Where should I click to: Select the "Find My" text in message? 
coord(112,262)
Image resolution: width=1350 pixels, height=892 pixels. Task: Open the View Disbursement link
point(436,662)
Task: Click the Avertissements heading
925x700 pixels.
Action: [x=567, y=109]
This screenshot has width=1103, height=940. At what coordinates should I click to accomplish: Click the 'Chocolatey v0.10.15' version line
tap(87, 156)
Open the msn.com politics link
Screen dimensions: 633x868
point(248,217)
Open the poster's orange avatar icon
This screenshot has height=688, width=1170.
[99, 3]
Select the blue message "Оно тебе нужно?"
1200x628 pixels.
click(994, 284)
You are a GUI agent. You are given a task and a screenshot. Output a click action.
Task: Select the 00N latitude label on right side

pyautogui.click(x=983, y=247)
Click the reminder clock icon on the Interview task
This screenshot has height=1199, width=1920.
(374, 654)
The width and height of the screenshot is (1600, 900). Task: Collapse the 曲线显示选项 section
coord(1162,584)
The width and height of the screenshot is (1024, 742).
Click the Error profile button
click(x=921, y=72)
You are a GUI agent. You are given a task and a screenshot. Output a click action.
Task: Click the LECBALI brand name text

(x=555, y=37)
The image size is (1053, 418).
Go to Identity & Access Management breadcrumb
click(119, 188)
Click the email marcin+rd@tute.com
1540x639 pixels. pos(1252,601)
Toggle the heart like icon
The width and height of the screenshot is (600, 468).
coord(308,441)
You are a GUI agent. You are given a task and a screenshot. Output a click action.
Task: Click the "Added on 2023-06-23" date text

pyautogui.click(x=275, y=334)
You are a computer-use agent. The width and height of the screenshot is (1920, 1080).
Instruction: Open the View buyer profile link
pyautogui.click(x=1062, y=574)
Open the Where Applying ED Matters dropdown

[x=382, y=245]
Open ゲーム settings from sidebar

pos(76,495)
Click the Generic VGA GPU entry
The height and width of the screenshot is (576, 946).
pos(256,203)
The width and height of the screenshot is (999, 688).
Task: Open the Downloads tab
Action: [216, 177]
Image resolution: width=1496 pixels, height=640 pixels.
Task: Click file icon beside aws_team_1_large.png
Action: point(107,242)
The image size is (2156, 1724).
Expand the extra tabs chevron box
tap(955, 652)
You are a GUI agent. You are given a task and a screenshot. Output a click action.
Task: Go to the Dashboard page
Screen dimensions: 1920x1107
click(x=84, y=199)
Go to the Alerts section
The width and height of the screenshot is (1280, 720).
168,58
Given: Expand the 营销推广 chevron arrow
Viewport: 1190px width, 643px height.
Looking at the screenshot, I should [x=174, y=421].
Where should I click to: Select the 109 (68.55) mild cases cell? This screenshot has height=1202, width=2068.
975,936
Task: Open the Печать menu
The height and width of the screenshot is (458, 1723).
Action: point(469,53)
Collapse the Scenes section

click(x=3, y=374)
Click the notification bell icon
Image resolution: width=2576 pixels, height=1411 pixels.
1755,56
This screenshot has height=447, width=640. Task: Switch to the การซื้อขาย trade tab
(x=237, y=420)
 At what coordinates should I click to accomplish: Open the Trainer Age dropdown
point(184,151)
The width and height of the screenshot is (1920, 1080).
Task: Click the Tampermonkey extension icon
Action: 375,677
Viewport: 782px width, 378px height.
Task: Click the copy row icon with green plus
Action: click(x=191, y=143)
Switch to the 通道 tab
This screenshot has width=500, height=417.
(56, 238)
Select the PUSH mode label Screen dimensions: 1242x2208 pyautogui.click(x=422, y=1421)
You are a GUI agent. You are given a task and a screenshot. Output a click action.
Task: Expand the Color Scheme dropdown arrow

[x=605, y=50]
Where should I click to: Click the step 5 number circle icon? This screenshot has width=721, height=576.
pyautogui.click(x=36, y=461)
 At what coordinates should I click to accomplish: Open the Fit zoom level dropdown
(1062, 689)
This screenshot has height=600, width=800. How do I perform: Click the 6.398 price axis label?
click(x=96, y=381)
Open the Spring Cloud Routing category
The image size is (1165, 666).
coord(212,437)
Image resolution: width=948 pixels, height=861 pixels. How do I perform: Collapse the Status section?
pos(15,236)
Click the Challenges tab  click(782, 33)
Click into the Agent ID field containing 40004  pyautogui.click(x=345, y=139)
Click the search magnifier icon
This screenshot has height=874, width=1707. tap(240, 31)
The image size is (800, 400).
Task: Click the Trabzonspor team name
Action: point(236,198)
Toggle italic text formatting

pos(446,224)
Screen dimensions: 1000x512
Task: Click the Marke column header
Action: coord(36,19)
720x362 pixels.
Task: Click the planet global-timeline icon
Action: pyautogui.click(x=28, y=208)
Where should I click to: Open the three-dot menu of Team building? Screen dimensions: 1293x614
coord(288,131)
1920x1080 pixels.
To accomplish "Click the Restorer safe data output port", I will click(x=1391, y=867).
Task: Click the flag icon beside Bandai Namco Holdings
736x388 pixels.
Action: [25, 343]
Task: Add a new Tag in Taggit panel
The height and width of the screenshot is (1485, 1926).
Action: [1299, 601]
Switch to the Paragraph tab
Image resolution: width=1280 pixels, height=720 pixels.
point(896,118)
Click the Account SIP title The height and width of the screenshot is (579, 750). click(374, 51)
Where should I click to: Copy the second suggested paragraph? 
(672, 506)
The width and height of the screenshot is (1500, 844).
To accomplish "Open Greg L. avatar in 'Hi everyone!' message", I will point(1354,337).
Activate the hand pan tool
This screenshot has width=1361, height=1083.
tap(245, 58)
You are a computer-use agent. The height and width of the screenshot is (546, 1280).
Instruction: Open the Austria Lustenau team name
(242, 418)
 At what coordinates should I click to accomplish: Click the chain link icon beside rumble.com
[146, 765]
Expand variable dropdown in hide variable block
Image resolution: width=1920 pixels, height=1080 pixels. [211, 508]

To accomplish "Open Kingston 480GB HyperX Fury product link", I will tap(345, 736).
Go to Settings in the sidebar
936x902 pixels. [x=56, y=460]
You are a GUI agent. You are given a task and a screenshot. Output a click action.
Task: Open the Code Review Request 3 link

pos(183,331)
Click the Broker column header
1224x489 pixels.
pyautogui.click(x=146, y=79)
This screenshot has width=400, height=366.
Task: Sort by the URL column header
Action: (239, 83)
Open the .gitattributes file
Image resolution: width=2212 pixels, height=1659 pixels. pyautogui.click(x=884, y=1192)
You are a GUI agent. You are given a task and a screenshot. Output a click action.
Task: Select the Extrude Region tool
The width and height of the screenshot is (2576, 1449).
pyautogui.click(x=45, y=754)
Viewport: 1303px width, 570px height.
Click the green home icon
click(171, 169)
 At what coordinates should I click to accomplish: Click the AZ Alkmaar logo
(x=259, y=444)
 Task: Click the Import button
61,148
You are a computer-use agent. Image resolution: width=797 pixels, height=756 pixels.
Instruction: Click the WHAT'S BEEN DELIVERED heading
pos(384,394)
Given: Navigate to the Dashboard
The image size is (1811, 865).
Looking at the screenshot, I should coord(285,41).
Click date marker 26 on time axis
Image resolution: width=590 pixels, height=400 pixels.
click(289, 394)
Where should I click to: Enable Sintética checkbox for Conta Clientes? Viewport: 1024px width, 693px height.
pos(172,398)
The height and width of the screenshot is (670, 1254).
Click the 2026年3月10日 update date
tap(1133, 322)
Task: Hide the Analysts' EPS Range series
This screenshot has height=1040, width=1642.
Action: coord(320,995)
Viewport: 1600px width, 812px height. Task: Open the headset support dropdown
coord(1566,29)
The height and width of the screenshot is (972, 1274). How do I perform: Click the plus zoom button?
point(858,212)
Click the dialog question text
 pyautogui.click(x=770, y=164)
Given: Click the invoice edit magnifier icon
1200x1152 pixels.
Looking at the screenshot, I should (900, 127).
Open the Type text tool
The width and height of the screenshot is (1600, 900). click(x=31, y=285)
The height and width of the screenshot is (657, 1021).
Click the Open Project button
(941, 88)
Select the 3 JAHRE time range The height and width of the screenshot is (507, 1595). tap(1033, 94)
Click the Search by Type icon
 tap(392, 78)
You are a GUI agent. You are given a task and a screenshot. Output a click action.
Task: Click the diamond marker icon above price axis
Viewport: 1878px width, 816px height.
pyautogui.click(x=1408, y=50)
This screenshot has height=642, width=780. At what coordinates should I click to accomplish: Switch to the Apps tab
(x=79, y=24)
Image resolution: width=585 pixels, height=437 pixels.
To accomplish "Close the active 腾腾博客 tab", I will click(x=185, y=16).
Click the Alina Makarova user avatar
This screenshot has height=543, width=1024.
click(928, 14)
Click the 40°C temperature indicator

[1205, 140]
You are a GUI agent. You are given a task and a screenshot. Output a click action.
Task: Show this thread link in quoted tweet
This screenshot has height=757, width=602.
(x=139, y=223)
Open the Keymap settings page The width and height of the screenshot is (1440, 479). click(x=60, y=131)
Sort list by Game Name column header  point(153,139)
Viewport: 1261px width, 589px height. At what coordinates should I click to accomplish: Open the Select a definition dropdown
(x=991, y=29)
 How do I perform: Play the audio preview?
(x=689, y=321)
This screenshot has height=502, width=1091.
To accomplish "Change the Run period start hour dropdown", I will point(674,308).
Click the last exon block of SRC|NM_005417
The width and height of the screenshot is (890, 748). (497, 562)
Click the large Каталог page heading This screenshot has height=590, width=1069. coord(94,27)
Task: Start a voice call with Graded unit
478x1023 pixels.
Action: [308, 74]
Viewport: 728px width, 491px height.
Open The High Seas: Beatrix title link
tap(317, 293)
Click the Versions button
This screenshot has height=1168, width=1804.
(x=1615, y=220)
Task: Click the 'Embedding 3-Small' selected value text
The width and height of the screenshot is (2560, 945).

▸ Task prompt
Format the entries, from the first line through the line containing "click(119, 188)" inclusive, as a Markdown table with the columns Row and Line, numbering each line and leaving out blank lines.

▸ Solution
| Row | Line |
|---|---|
| 1 | Where should I click to: Select the "Find My" text in message?  |
| 2 | coord(112,262) |
| 3 | Image resolution: width=1350 pixels, height=892 pixels. Task: Open the View Disbursement link |
| 4 | point(436,662) |
| 5 | Task: Click the Avertissements heading |
| 6 | 925x700 pixels. |
| 7 | Action: [x=567, y=109] |
| 8 | This screenshot has width=1103, height=940. At what coordinates should I click to accomplish: Click the 'Chocolatey v0.10.15' version line |
| 9 | tap(87, 156) |
| 10 | Open the msn.com politics link |
| 11 | Screen dimensions: 633x868 |
| 12 | point(248,217) |
| 13 | Open the poster's orange avatar icon |
| 14 | This screenshot has height=688, width=1170. |
| 15 | [99, 3] |
| 16 | Select the blue message "Оно тебе нужно?" |
| 17 | 1200x628 pixels. |
| 18 | click(994, 284) |
| 19 | You are a GUI agent. You are given a task and a screenshot. Output a click action. |
| 20 | Task: Select the 00N latitude label on right side |
| 21 | pyautogui.click(x=983, y=247) |
| 22 | Click the reminder clock icon on the Interview task |
| 23 | This screenshot has height=1199, width=1920. |
| 24 | (374, 654) |
| 25 | The width and height of the screenshot is (1600, 900). Task: Collapse the 曲线显示选项 section |
| 26 | coord(1162,584) |
| 27 | The width and height of the screenshot is (1024, 742). |
| 28 | Click the Error profile button |
| 29 | click(x=921, y=72) |
| 30 | You are a GUI agent. You are given a task and a screenshot. Output a click action. |
| 31 | Task: Click the LECBALI brand name text |
| 32 | (x=555, y=37) |
| 33 | The image size is (1053, 418). |
| 34 | Go to Identity & Access Management breadcrumb |
| 35 | click(119, 188) |